From: fshck@UMAC on 16/02/2001 06:33 PM
thanks for the comments everyone
now neville - you won't be getting any absolutist
defence of relativism out of me
i'm not sure what the 'natural' self evident growth of language might be
i do certainly think the idea of natural language is a useful one
i suppose those i'm calling descriptivists are collecting evidence of how
natural languages behave... the field linguist's tradition and now the
dictionary maker's tradition...
i agree certainly (and said) that description and prescription of language
blur... in fact i think they're often part of a cycle... at the very least it's
obvious that the role shifts with shifts of context so that words sent as
description are often received as prescription (the voice of the teacher, the
voice of the native speaker) and vice versa (when reading ancient edicts as
historical texts)
the beauty and ugliness of words gets jammed in the wheels somewhere there -
hard not to realtivise on that one
it's also plausible that prescription just doesn't work - telling people what
and how they can speak or write doesn't succeed in regulating language but it
does succeed in regulating and socialising people ... the academie
francaise...the banning of various languages in various places through
history... the teacher who tied my dad's left hand to the chair so he'd have to
write with his right (his dad bought him a typewriter)
however i don't know that any of this means that we can dispense with the
distinction between prescription and description ...
they seem to represent opposite poles in terms of one's intentions with
languages: being bossy versus having a captain cook
and for poets how does that work?... i think if you see yourself as setting some
kind of example
with your work (and it's hard not to at some level) or if on the other hand you
see yourself as just tellin it how it is, different ethics may apply
i don't think prescription is the same as having or finding or seeking a norm
... prescription is the imposition of what might be a norm or a desired norm
prescription in grammar is a lot like racism because it's telling people that
something about their parents which their parents couldn't help was wrong,
wrong, wrong - i.e. the way they talk ...

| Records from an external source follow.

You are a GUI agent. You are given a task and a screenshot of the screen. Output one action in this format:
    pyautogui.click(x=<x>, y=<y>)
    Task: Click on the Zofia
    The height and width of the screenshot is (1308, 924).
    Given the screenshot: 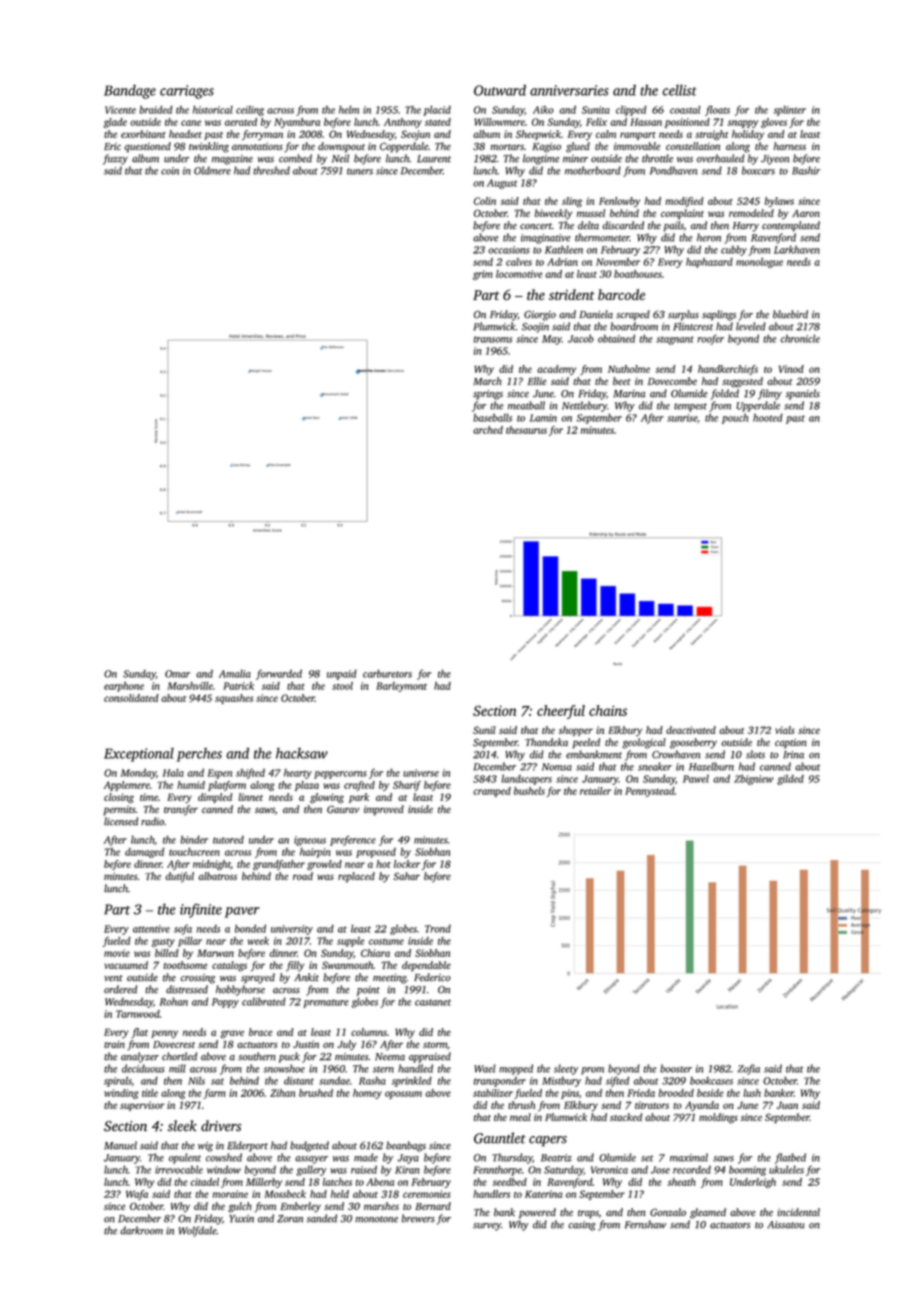 What is the action you would take?
    pyautogui.click(x=749, y=1069)
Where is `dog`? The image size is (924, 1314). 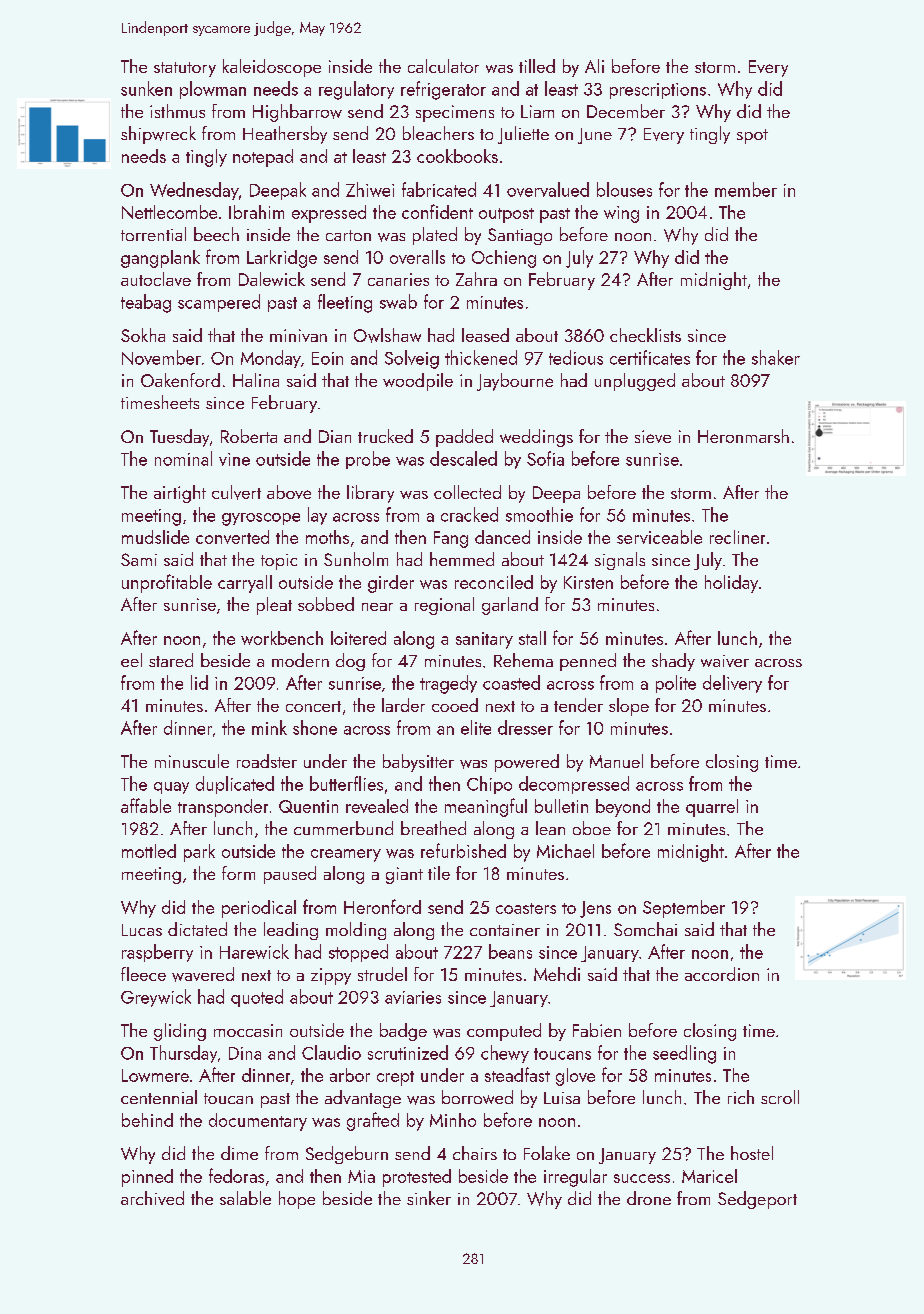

of course like maggie thatacher you can reform yourself, renorm yourself... but
your parents will still have spoken the way they spoke, you'll never recover
from that
i don't want to split hairs there though on prescription/description and the
usefulness of the divide...
by all means let us boldly pass beyond the dichotomies we have thus far ...
i merely want to ask again
how many grammars / i mean conceptions of grammar?
how far back in the head do they go?
> Christopher Kelen,
> Faculty of Social Sciences and Humanities,
> University of Macau, P.O. Box 3001
> Taipa, Macau S.A.R., China
>
> telephone:
> 853 3974 212 (office)
> 853 3974 621 (home)
> 853 838 312 (fax)
> e-mail: [log in to unmask]
ps - i'm interested in the idea of Bible as trope... which trope/s? How would
that work?
pps - i'm not quite sure what you're about on efficiency and ambiguity - as a
teacher what i want in the way of grammatical explanation is to tell the punters
how things mean what they mean ... being able to explain how certain wording are
ambiguous and therefore open onto a certain range of interpretation is useful...
one's life seems to be devoted to selling the proposition that there isn't one
correct answer
Far from boring all sorts of interesting points,
I have no thoughts on Chinese grammar as such, but the
supposed division between the presciptors and
descriptors does seem for me an interesting point of
conflict.
The idea that the 'natural' self evident growth of
language is only respected by the descriptors and
poets and inhibited by those that seek to prescribe
seems wrong.
There are plenty of cases that could argue that
prescription is likely to encourage language diversity
and growth(not sure what that words means in this
context, but go with it anyhow)
For example the bible as a linguistic norm/trope
(grammar and rhetoric looking similar here) has
encouraged many to adopt that voice to produce vastly
divergent literary and other texts. (numerous
examples)
Censorship has an effect on literature producing all
sorts of allegorical and other writing.(examples too
numerous to mention)
Interesting that those that would argue that
_political correctness_ is censorship hasn't produced
this sort of effect?
my own personal loadstone is the writing practice of
the OULIPO who consciously adopt practices that limit
easy writing in an effort to find new linguistic
pathways.
Poets often adopt verse metre or syllabul counts or
'poetical language' or the voices of others to escape
the freedom of talking in common places(not much
chance of that poets being pretty well ignored).
Far from respecting and being interested in the ever
changing qualities of language there plenty of poets
who for example consciously adopt archaic language and
would frown upon modern useage. Poets are perhaps not
as right on as you paint them.
Also, the division between descriptors and prescrips
could be resolved on a point of efficiency and
misreading, a good grammar could allow for misreading,
ambiguity and all that good stuff but still argue that
some expression are more efficient less open to
misreading (when they are not intend) double negatives
for example if we are talking about a modern grammar.
Also some expression are ugly, we can argue about to
boldly go but would anyone want to read phrases like
to without delay, or sparing the horses go.
seems to me from these principles the two could be
brought together? I am personally never that
attracted to the all powerful white wash of relativism
too often it relies on false dichotomies.